▸ Excerpted passage
# # # #

What is Hepatitis A virus?

Hepatitis A virus (or HAV) is a virus that can be found in the gut of people and other primates. There are many different hepatitis viruses but only the Hepatitis A and Hepatitis E viruses cause foodborne illness.

What illness does it cause?

Hepatitis A (an infection of the gut and liver). This illness is a nationally notifiable disease and must be reported to health authorities.

What are the symptoms?

Symptoms of Hepatitis A range from mild to severe and include fever, loss of appetite, diarrhoea, nausea, abdominal pain, dark-coloured urine and jaundice (a yellowing of the skin and whites of the eyes). Symptoms usually start 28–30 days from exposure to the virus, but the timing can range from 15–50 days and usually last for 1-2 weeks but can last for several months. Children under 6 years old do not usually have noticeable symptoms.

Sometimes infected people have no symptoms.

Unlike some other types of hepatitis, Hepatitis A does not cause long-term liver disease.

Who can get sick?

People who have not had Hepatitis A virus before and people who have not been vaccinated against Hepatitis A.

Older people (not previously infected or vaccinated) could be more likely to have severe symptoms and die.

Where does it come from?

# # # #

▸ Information given
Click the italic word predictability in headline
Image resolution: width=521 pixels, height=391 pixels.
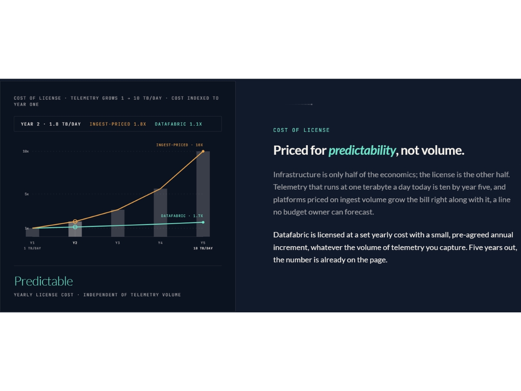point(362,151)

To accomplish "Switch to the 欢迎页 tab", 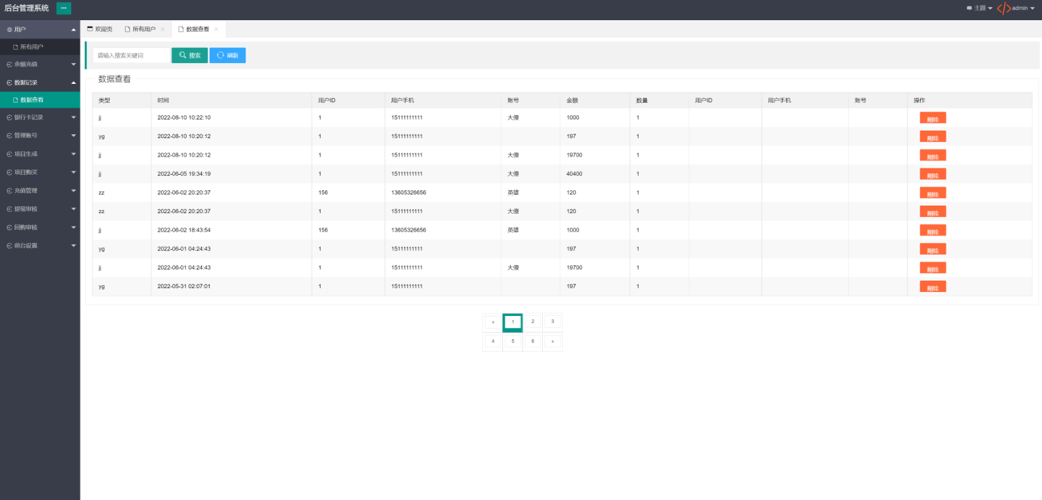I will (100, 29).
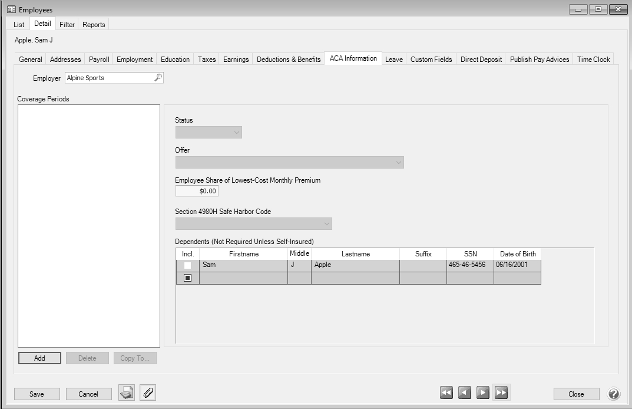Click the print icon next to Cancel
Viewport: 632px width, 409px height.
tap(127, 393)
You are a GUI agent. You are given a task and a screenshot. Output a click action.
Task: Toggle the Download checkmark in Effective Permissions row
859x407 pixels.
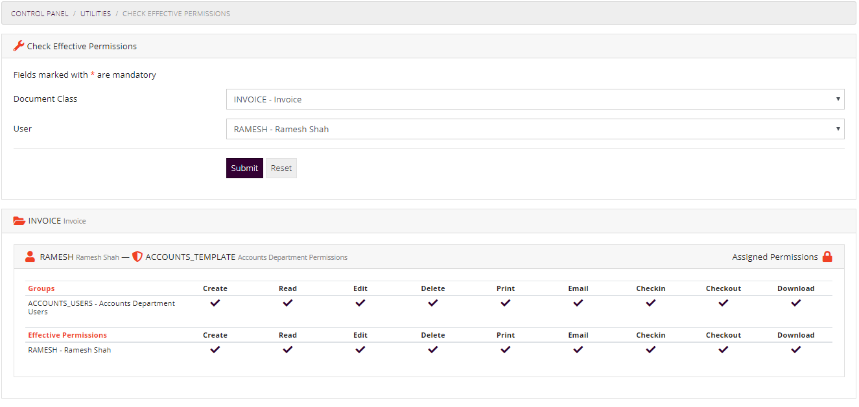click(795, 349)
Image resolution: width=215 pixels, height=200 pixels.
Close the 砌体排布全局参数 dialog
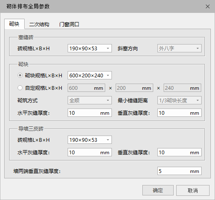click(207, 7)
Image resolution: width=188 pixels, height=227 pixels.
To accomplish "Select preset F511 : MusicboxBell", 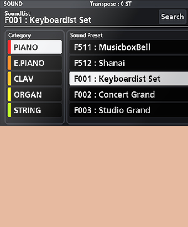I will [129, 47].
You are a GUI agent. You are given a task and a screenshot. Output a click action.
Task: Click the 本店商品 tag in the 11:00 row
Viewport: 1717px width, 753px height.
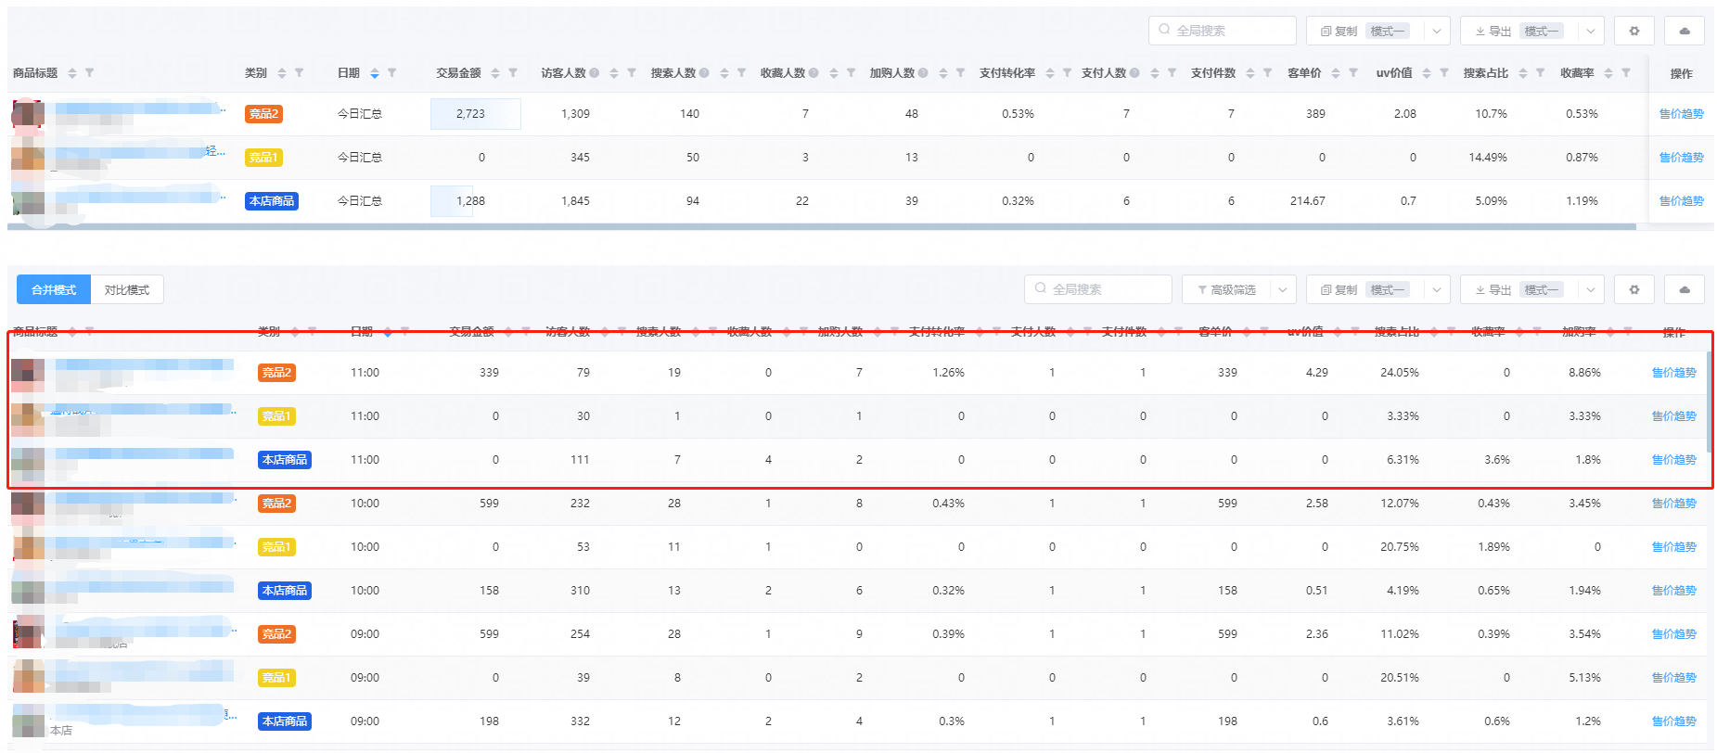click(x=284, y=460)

# # # #

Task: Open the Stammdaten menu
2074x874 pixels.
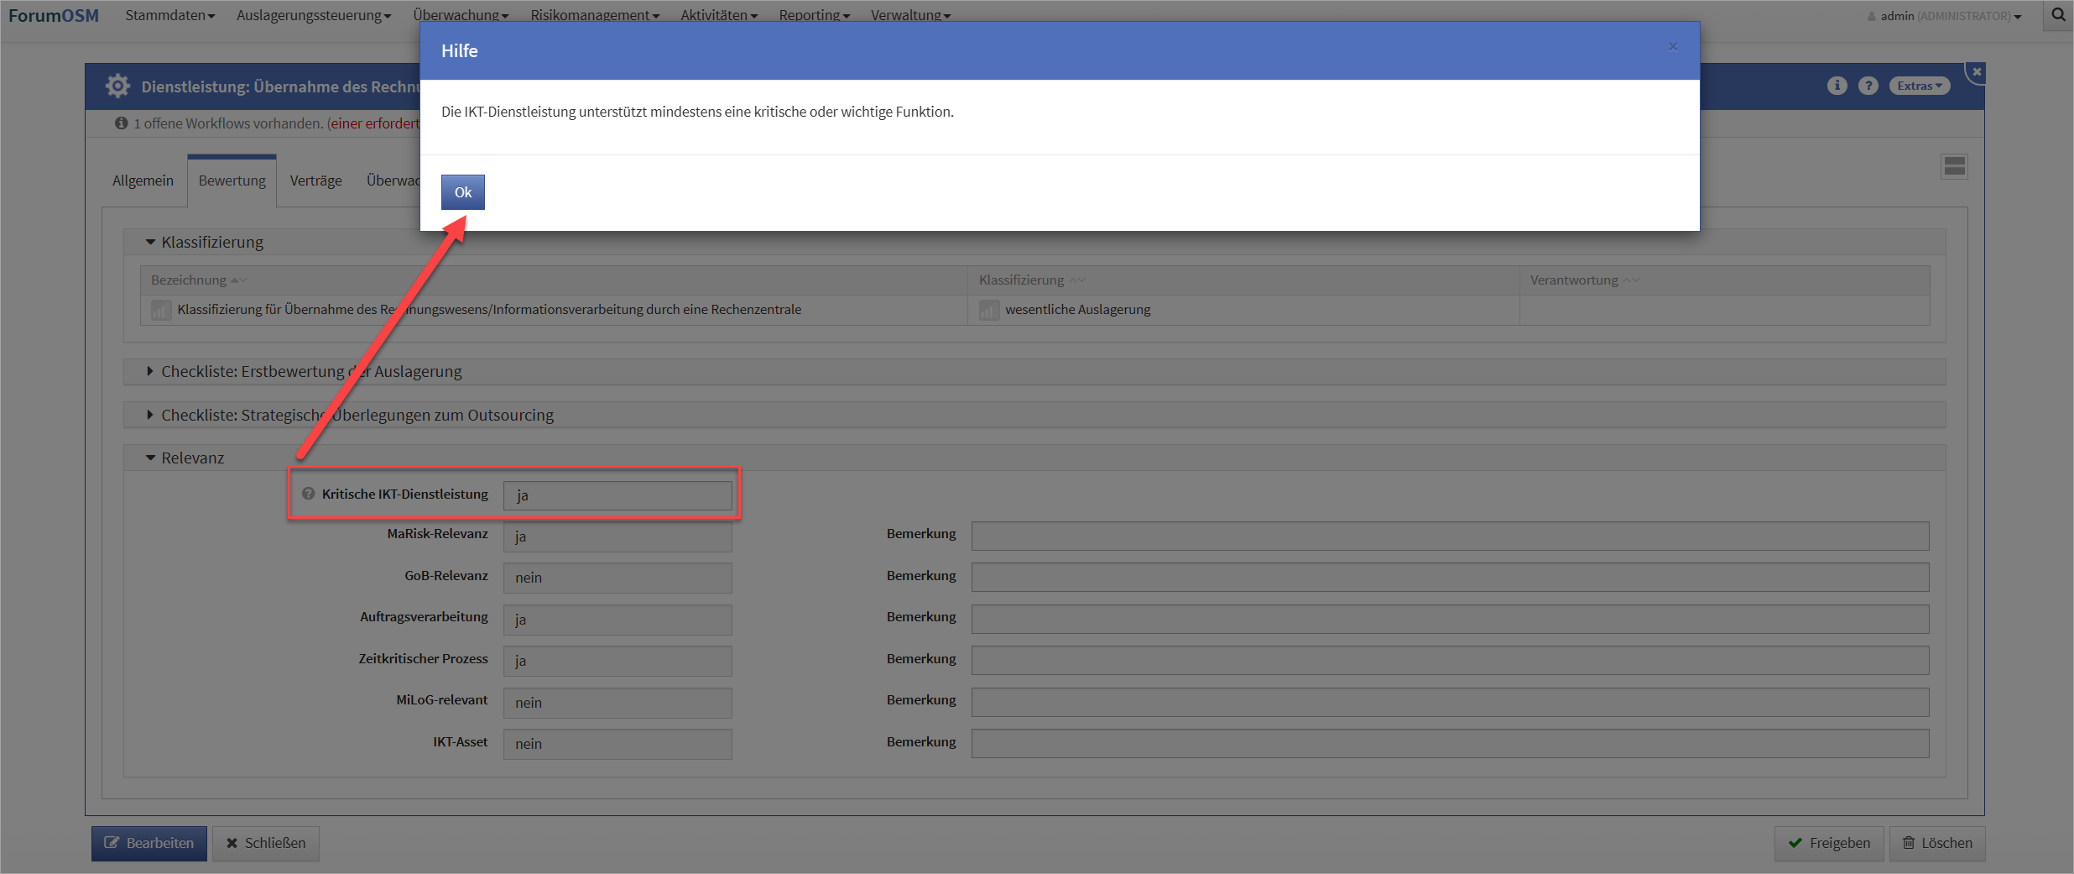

# # # #

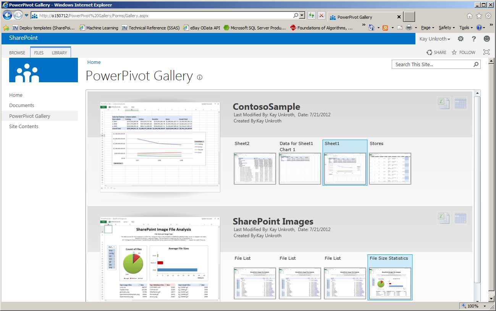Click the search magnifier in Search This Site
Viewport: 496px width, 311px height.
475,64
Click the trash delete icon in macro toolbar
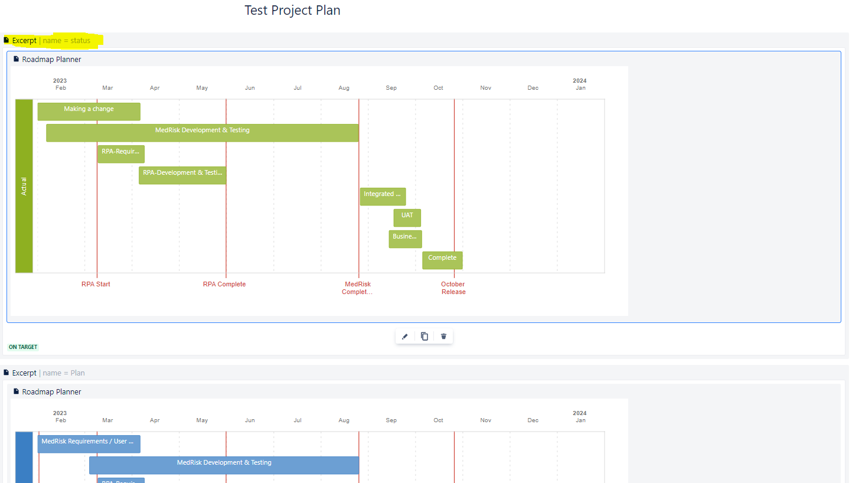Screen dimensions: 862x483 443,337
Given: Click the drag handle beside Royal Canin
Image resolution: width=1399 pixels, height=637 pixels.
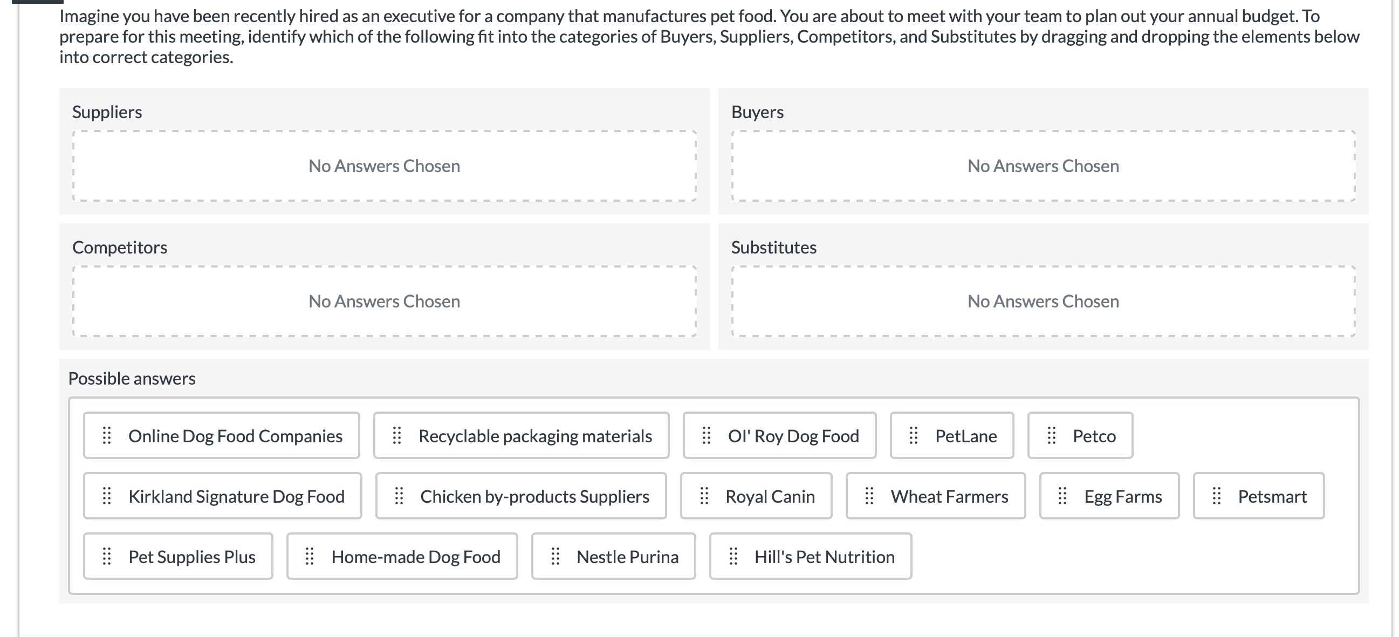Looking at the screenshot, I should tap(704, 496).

# # # #

▸ Your tasks
a. Why does the Hepatitis A passage say cases of Hepatitis A must be reported to health authorities?
b. Please quote the Hepatitis A passage from "Symptoms of Hepatitis" up to and including "can get sick?".
c. Write what comes next in the Hepatitis A passage, starting after its final line.

▸ Per-task answers
a. Cases must be reported because Hepatitis A is a nationally notifiable disease.

b.
Symptoms of Hepatitis A range from mild to severe and include fever, loss of appetite, diarrhoea, nausea, abdominal pain, dark-coloured urine and jaundice (a yellowing of the skin and whites of the eyes). Symptoms usually start 28–30 days from exposure to the virus, but the timing can range from 15–50 days and usually last for 1-2 weeks but can last for several months. Children under 6 years old do not usually have noticeable symptoms.

Sometimes infected people have no symptoms.

Unlike some other types of hepatitis, Hepatitis A does not cause long-term liver disease.

Who can get sick?

c.
The virus can get into water and food from the faeces (poo) or blood of an infected person, for example through poor hand washing or contact with sewerage. The virus can stay infectious in the environment for a long time and might not be destroyed by processes usually used to control bacteria in food production.

Common foods that can be contaminated with Hepatitis A virus include bivalve molluscan shellfish (e.g. oysters), fresh produce such as salads and fruits, and raw or only lightly processed vegetables/fruit.

People who travel to developing countries where sanitation is poor may pick up Hepatitis A virus.

How can people get sick?

  • By eating or drinking contaminated food or water
  • From infected people transferring the virus to food, cutlery and other things they touch
  • Through close contact with an infectious person or their personal items (towels, drinkware, nappies, etc.)

How can illness be prevented?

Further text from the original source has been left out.